Text and item location entries
======

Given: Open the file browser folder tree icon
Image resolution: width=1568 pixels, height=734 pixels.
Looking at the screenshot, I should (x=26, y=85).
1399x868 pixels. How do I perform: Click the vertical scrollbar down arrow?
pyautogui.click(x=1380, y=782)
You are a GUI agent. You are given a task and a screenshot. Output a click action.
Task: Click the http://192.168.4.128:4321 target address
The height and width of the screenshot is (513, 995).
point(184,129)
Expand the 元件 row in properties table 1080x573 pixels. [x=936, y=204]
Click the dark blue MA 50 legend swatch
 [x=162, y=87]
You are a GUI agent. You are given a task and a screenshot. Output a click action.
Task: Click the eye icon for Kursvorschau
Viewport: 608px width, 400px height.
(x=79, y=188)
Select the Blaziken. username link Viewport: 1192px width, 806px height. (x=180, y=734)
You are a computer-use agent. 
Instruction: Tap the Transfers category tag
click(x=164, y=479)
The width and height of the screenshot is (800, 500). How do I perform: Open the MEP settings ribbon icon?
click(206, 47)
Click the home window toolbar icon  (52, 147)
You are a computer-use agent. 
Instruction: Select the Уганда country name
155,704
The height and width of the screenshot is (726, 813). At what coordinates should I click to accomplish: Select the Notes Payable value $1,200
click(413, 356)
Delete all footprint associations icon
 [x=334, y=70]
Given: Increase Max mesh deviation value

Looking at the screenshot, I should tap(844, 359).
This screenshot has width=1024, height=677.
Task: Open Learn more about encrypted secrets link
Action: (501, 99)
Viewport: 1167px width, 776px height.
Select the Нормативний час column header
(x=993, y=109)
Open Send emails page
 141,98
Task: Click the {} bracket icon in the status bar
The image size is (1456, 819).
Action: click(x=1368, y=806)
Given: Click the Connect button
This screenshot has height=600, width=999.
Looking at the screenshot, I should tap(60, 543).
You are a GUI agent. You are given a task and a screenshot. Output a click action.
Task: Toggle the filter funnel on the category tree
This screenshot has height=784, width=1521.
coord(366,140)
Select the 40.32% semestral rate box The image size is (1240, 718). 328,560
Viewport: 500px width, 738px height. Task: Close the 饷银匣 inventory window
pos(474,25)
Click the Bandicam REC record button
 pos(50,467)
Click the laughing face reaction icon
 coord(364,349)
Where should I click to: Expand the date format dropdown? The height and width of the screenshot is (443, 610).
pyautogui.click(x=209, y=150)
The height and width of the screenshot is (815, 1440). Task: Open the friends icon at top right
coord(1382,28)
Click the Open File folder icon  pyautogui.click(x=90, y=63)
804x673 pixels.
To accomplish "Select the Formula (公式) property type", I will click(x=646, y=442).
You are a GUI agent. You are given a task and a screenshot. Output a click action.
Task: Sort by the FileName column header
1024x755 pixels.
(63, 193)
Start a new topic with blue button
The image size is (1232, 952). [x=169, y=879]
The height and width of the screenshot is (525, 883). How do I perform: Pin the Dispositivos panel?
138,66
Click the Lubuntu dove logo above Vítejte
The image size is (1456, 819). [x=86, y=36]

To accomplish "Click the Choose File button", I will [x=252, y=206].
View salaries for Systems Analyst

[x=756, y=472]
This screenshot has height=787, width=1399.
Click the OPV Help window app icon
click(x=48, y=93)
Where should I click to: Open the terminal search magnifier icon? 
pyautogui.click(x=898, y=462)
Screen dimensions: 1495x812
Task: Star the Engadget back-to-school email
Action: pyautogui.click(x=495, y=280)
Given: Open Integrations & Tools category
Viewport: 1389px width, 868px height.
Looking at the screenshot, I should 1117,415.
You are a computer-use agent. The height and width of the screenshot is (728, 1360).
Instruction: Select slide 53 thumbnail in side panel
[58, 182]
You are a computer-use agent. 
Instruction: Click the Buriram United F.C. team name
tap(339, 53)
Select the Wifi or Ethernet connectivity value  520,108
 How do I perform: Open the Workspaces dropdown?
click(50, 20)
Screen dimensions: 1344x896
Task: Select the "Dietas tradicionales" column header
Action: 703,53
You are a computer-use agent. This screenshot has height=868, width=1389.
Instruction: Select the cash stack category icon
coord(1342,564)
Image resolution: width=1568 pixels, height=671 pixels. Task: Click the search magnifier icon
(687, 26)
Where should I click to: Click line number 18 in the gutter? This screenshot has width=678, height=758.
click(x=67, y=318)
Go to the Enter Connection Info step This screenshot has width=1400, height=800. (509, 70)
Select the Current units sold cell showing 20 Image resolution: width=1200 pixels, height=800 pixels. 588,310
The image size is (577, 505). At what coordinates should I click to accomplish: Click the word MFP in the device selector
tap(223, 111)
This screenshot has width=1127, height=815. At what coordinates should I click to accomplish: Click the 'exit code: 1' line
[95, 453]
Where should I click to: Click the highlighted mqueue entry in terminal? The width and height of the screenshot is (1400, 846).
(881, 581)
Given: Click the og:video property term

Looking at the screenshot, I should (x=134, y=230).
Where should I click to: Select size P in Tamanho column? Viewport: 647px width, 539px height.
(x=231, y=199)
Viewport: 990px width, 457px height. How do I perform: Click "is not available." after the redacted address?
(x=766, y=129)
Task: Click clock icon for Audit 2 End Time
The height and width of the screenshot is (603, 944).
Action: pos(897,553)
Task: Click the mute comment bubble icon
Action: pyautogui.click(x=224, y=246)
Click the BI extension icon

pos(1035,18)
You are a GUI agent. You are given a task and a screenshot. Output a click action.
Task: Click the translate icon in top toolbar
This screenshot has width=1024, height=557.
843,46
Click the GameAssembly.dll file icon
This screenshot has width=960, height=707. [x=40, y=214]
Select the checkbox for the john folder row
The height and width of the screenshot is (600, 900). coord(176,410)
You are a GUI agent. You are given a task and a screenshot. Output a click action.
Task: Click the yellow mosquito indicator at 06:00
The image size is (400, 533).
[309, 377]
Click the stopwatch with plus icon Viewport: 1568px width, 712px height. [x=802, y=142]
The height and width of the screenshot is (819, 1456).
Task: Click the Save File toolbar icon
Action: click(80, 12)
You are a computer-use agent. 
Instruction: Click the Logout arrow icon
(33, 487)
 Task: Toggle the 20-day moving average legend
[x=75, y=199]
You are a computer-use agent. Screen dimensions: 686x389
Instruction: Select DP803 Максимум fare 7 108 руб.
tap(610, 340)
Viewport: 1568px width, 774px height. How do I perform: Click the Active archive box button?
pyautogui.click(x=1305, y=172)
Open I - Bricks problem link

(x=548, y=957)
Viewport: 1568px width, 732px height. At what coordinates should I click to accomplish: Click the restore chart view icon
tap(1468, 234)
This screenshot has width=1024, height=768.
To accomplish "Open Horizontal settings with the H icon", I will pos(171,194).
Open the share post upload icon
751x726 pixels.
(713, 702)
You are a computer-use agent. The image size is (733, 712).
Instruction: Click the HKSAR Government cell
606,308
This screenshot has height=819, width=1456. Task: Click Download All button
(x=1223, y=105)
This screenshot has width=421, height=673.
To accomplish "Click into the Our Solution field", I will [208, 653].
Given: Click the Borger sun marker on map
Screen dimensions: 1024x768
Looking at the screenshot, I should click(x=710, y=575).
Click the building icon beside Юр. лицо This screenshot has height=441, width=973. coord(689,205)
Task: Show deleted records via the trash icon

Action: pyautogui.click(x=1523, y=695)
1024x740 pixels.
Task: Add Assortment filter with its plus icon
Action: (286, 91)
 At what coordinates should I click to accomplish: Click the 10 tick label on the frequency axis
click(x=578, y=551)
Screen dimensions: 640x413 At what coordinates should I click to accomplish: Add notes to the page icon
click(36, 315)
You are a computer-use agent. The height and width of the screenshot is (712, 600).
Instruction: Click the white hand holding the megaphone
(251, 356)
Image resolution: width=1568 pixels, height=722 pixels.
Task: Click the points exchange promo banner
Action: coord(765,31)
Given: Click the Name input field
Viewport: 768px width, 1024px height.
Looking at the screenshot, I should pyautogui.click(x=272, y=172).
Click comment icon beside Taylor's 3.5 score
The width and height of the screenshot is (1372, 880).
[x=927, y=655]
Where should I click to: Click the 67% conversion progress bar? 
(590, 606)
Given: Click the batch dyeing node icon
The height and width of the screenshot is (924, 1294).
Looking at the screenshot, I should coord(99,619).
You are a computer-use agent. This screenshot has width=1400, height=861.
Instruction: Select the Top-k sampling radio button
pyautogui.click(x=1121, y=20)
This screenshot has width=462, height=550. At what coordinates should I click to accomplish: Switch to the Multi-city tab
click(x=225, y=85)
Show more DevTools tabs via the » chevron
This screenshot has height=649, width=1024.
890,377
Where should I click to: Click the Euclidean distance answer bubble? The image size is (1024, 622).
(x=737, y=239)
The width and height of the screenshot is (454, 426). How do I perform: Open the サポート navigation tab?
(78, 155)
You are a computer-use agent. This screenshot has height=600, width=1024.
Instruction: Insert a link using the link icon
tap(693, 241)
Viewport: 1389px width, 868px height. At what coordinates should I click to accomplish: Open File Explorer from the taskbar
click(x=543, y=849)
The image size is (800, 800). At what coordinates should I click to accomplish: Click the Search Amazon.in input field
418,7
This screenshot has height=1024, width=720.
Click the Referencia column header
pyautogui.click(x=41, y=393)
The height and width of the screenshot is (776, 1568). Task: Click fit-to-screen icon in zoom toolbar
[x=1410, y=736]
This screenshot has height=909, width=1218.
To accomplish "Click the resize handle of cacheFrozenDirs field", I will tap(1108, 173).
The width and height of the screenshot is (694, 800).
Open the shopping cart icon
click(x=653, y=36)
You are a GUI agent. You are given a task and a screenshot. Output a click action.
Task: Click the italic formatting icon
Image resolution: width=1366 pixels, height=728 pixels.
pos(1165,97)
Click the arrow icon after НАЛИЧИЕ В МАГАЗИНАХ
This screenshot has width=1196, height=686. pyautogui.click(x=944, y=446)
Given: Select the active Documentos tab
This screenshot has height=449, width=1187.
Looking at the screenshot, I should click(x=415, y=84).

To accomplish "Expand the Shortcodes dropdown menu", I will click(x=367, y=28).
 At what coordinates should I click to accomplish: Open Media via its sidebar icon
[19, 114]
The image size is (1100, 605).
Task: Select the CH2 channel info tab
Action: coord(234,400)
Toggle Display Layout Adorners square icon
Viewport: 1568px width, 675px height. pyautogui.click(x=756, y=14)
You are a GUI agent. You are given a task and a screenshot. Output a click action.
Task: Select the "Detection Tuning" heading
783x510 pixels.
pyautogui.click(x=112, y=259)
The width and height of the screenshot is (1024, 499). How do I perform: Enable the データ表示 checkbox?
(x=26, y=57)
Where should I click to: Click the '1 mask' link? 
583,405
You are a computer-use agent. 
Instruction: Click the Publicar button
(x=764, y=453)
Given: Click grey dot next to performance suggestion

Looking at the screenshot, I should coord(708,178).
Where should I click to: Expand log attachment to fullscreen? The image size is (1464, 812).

======

■ What the task asks: Arrange the lines of the listing, from its first line through the line containing "Action: click(x=1368, y=806)", as a JSON list of strings with one string per line and blank lines left out.

■ The reply:
[
  "Given: Open the file browser folder tree icon",
  "Image resolution: width=1568 pixels, height=734 pixels.",
  "Looking at the screenshot, I should (x=26, y=85).",
  "1399x868 pixels. How do I perform: Click the vertical scrollbar down arrow?",
  "pyautogui.click(x=1380, y=782)",
  "You are a GUI agent. You are given a task and a screenshot. Output a click action.",
  "Task: Click the http://192.168.4.128:4321 target address",
  "The height and width of the screenshot is (513, 995).",
  "point(184,129)",
  "Expand the 元件 row in properties table 1080x573 pixels. [x=936, y=204]",
  "Click the dark blue MA 50 legend swatch",
  " [x=162, y=87]",
  "You are a GUI agent. You are given a task and a screenshot. Output a click action.",
  "Task: Click the eye icon for Kursvorschau",
  "Viewport: 608px width, 400px height.",
  "(x=79, y=188)",
  "Select the Blaziken. username link Viewport: 1192px width, 806px height. (x=180, y=734)",
  "You are a computer-use agent. ",
  "Instruction: Tap the Transfers category tag",
  "click(x=164, y=479)",
  "The width and height of the screenshot is (800, 500). How do I perform: Open the MEP settings ribbon icon?",
  "click(206, 47)",
  "Click the home window toolbar icon  (52, 147)",
  "You are a computer-use agent. ",
  "Instruction: Select the Уганда country name",
  "155,704",
  "The height and width of the screenshot is (726, 813). At what coordinates should I click to accomplish: Select the Notes Payable value $1,200",
  "click(413, 356)",
  "Delete all footprint associations icon",
  " [x=334, y=70]",
  "Given: Increase Max mesh deviation value",
  "Looking at the screenshot, I should tap(844, 359).",
  "This screenshot has width=1024, height=677.",
  "Task: Open Learn more about encrypted secrets link",
  "Action: (501, 99)",
  "Viewport: 1167px width, 776px height.",
  "Select the Нормативний час column header",
  "(x=993, y=109)",
  "Open Send emails page",
  " 141,98",
  "Task: Click the {} bracket icon in the status bar",
  "The image size is (1456, 819).",
  "Action: click(x=1368, y=806)"
]